ЗАДАНИЕ 1 — Перепишите дословно фрагмент отрывка о социальном капитале, начиная со слов «Мы отдаём себе» и заканчивая словами «это собираемся сделать.».

ОТРЫВОК —

============

Мы отдаём себе полный отчёт, что наши выводы базируются на оценке людьми их ценностей, на ответах респондентов. Разумеется, интересно было бы дополнить такой анализ наблюдениями за действиями людей, при той лишь очень важной оговорке, что такие действия не всегда проявляются достаточно широко и масштабно, они до некоторой степени находятся в латентном состоянии. Один из проектов нашего портфеля как раз и заключается в том, чтобы на российских данных лучше нащупать связь между поведением и ценностями, с учетом того, что между тем и другим существуют некоторые различия. В частности, такая связь может быть исследована в автомобильном проекте, который я упомянул во введении к сегодняшнему выступлению, и мы это собираемся сделать.
Евгений Ясин:
Я считаю, что Вы уже произнесли заключительное слово, ответили всем оппонентам. Пожалуйста.
Константин Огрызько:
У меня был такой вопрос: кто является собственником, владельцем социального капитала? Еще мне кажется, что в выступлении Анатолия Григорьевича просто смешаны понятия «социальный капитал» и «человеческий капитал», хотя теория довольно чётко их различает. Правда, Анатолий Григорьевич говорил, что он не в теме. А мне, когда я шёл на этот семинар, казалось, что я понимаю, что такое социальный капитал. Но, выслушав доклад, я понял, что ничего не понимаю в этом. Поскольку в литературе, которую я читал, «социальный капитал» представляется вовсе не как метафора, как только что было сказано, а как вполне конкретная вещь. Если человек имеет много надежных верных друзей или важные связи, то это его реальная ценность, реальный капитал. Вот есть понятие «светский лев», это человек с мощными связями, т.е. своего рода «капиталист» в терминах социального капитала. Есть поговорка: «не имей сто рублей, а имей сто друзей». Сто друзей – это настоящий социальный капитал, а сто рублей – это денежный капитал. Причём поговорка утверждает, что социальный капитал лучше. Итак, вопрос: кто является владельцем социального капитала?

============

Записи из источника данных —
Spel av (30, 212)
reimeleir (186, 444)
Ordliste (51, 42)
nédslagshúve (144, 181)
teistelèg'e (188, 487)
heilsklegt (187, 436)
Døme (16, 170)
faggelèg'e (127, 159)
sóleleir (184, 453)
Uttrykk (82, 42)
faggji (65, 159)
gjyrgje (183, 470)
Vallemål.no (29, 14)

============

ЗАДАНИЕ 2 — Приведите заново все строки перечня вместе с запросами, умножив каждую координату в ответах на 2,55. Результаты округлите до целых, половины округляйте в большую сторону.

РЕЗУЛЬТАТ 1 —
Мы отдаём себе полный отчёт, что наши выводы базируются на оценке людьми их ценностей, на ответах респондентов. Разумеется, интересно было бы дополнить такой анализ наблюдениями за действиями людей, при той лишь очень важной оговорке, что такие действия не всегда проявляются достаточно широко и масштабно, они до некоторой степени находятся в латентном состоянии. Один из проектов нашего портфеля как раз и заключается в том, чтобы на российских данных лучше нащупать связь между поведением и ценностями, с учетом того, что между тем и другим существуют некоторые различия. В частности, такая связь может быть исследована в автомобильном проекте, который я упомянул во введении к сегодняшнему выступлению, и мы это собираемся сделать.

РЕЗУЛЬТАТ 2 —
Spel av (77, 541)
reimeleir (474, 1132)
Ordliste (130, 107)
nédslagshúve (367, 462)
teistelèg'e (479, 1242)
heilsklegt (477, 1112)
Døme (41, 434)
faggelèg'e (324, 405)
sóleleir (469, 1155)
Uttrykk (209, 107)
faggji (166, 405)
gjyrgje (467, 1199)
Vallemål.no (74, 36)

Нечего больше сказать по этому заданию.